Starting with the line that contains "Viewport: 480px width, 360px", give again exactly and only each line through the end of the records; include the last line and exclude pictures.

(Beginning of Raw data)

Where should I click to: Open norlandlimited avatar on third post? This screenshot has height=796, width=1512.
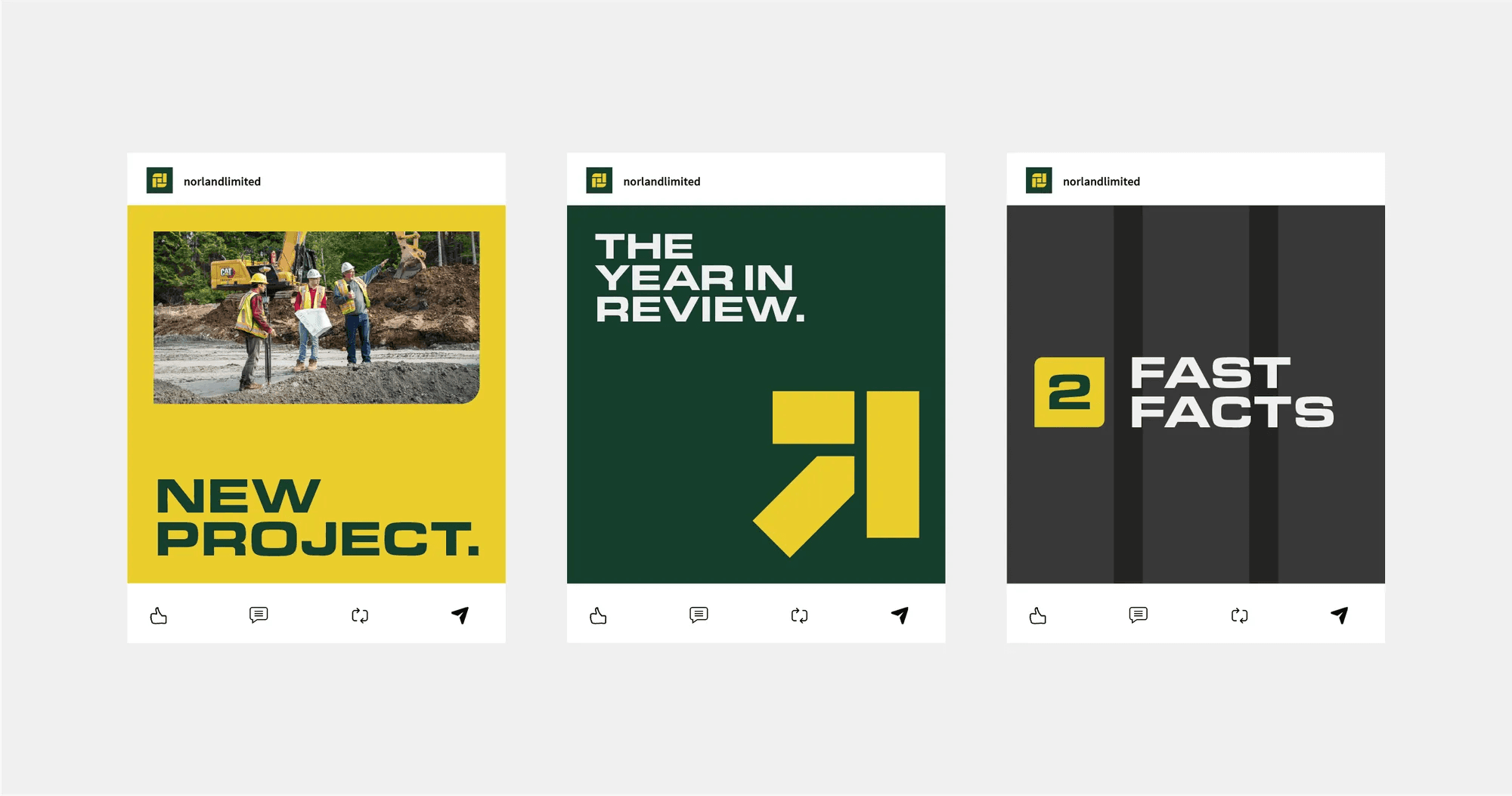click(1039, 181)
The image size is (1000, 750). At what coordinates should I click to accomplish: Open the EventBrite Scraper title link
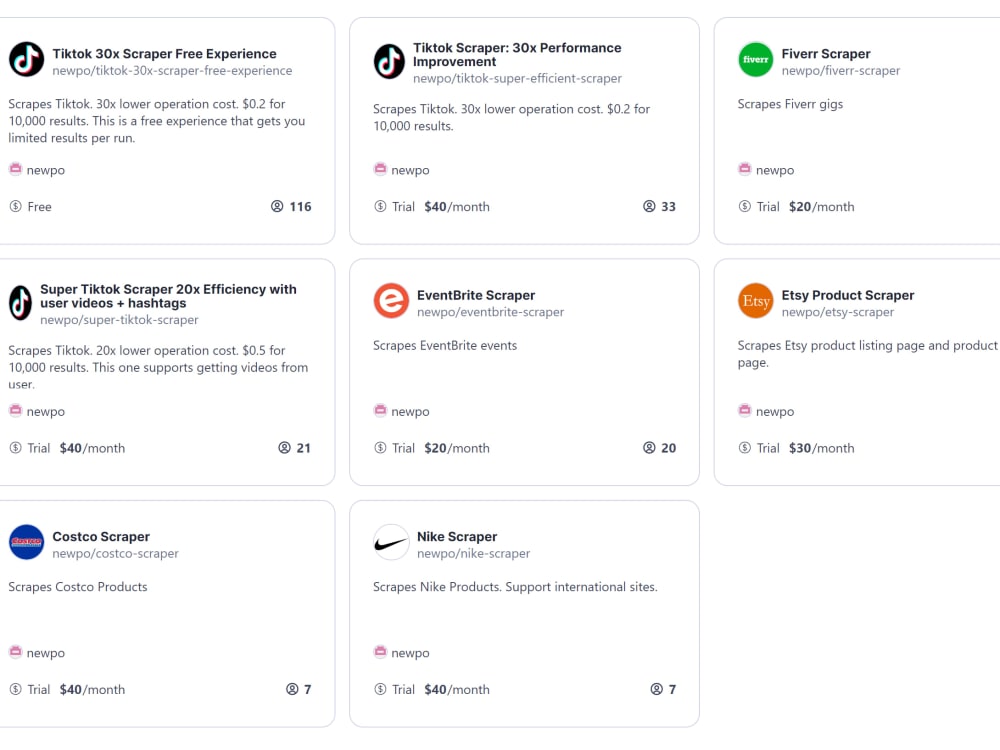[x=476, y=295]
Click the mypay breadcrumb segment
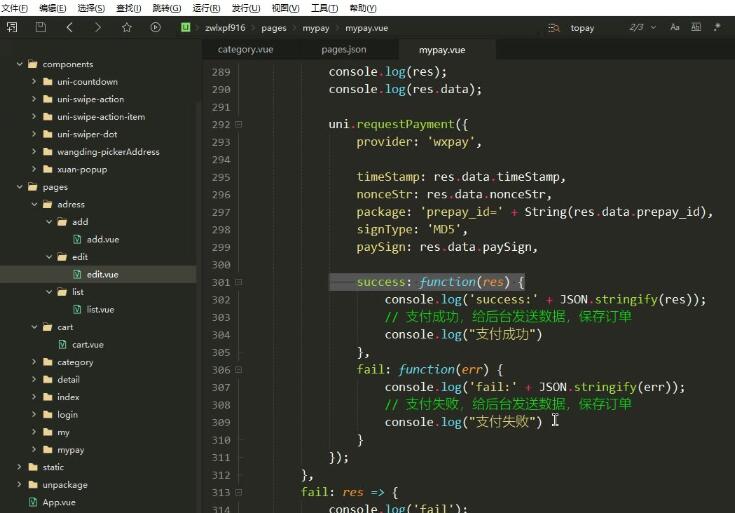 click(315, 28)

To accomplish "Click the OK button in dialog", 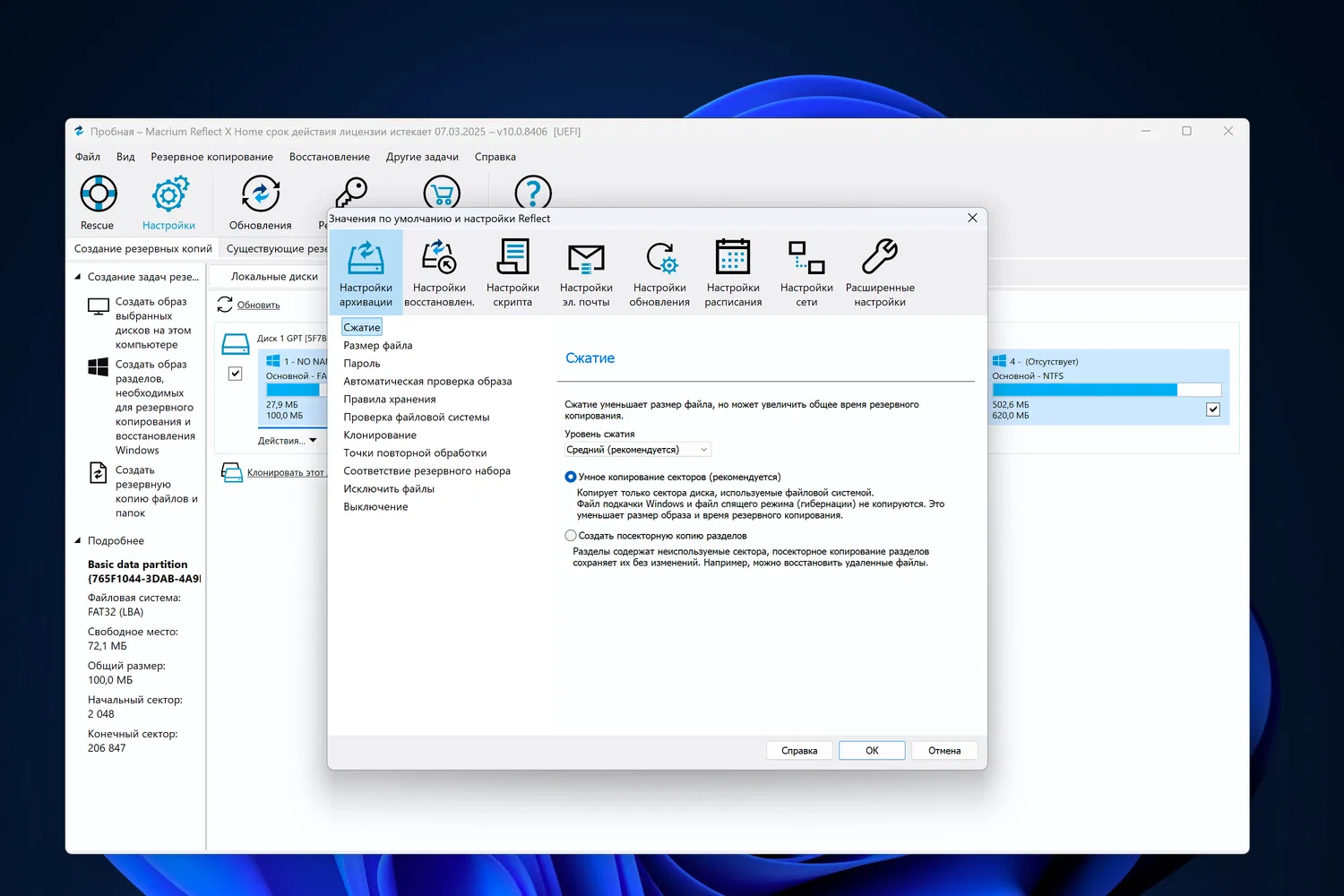I will (x=872, y=751).
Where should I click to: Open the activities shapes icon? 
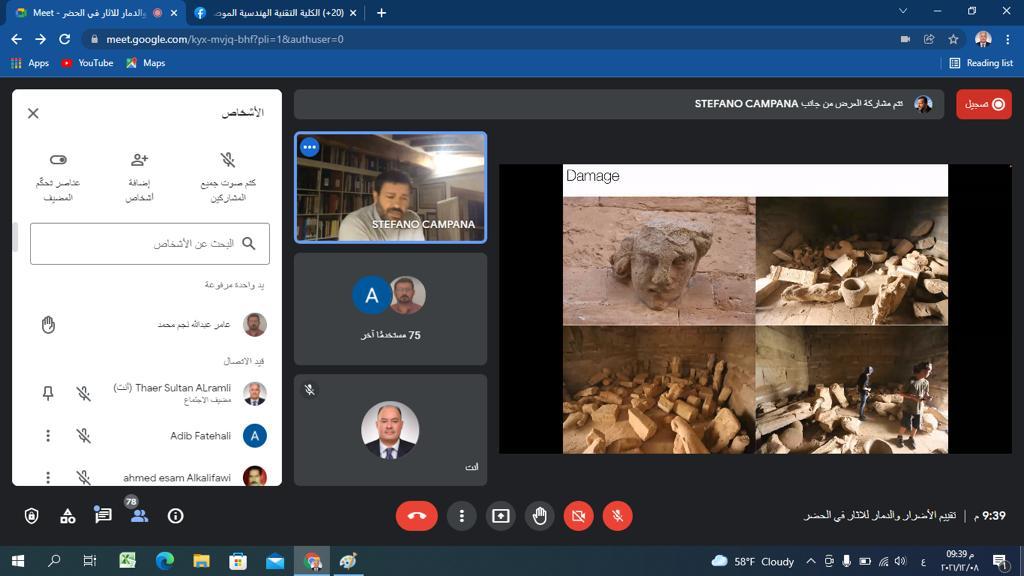(x=67, y=516)
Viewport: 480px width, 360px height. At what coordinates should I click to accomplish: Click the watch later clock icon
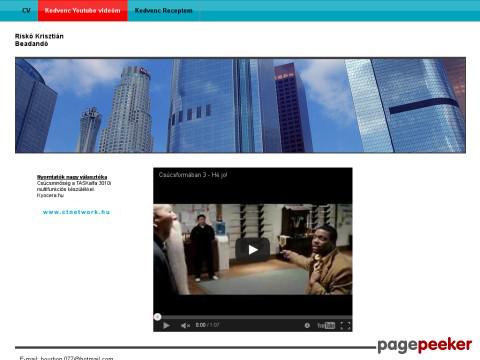coord(307,325)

(End of Raw data)

Written answer —
Viewport: 480px width, 360px height. At what coordinates should I click to accomplish: Click the watch later clock icon
coord(307,325)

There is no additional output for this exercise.